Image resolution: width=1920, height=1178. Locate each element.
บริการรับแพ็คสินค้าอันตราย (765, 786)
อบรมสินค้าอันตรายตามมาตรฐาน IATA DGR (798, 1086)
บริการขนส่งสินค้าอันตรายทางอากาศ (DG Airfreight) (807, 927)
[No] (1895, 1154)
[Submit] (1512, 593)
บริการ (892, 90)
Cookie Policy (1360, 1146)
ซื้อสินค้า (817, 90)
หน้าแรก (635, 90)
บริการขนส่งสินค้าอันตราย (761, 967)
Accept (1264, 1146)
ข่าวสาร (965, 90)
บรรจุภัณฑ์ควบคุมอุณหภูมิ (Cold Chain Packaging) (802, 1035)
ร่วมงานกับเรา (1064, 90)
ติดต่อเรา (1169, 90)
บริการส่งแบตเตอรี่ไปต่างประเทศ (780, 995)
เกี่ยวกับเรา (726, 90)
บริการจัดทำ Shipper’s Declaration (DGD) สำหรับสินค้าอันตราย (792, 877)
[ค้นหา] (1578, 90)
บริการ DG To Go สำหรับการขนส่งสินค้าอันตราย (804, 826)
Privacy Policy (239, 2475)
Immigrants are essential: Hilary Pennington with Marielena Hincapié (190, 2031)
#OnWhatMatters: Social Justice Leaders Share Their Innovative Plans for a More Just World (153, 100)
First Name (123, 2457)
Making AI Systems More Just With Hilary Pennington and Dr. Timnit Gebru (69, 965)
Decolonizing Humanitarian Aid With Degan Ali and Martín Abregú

:::

> [TASK PROMPT]
Retype the material above exactly as given.

> [RESULT OF THIS TASK]
Image resolution: width=1920, height=1178. Locate each element.
บริการรับแพ็คสินค้าอันตราย (765, 786)
อบรมสินค้าอันตรายตามมาตรฐาน IATA DGR (798, 1086)
บริการขนส่งสินค้าอันตรายทางอากาศ (DG Airfreight) (807, 927)
[No] (1895, 1154)
[Submit] (1512, 593)
บริการ (892, 90)
Cookie Policy (1360, 1146)
ซื้อสินค้า (817, 90)
หน้าแรก (635, 90)
บริการขนส่งสินค้าอันตราย (761, 967)
Accept (1264, 1146)
ข่าวสาร (965, 90)
บรรจุภัณฑ์ควบคุมอุณหภูมิ (Cold Chain Packaging) (802, 1035)
ร่วมงานกับเรา (1064, 90)
ติดต่อเรา (1169, 90)
บริการส่งแบตเตอรี่ไปต่างประเทศ (780, 995)
เกี่ยวกับเรา (726, 90)
บริการจัดทำ Shipper’s Declaration (DGD) สำหรับสินค้าอันตราย (792, 877)
[ค้นหา] (1578, 90)
บริการ DG To Go สำหรับการขนส่งสินค้าอันตราย (804, 826)
Privacy Policy (239, 2475)
Immigrants are essential: Hilary Pennington with Marielena Hincapié (190, 2031)
#OnWhatMatters: Social Justice Leaders Share Their Innovative Plans for a More Just World (153, 100)
First Name (123, 2457)
Making AI Systems More Just With Hilary Pennington and Dr. Timnit Gebru (69, 965)
Decolonizing Humanitarian Aid With Degan Ali and Martín Abregú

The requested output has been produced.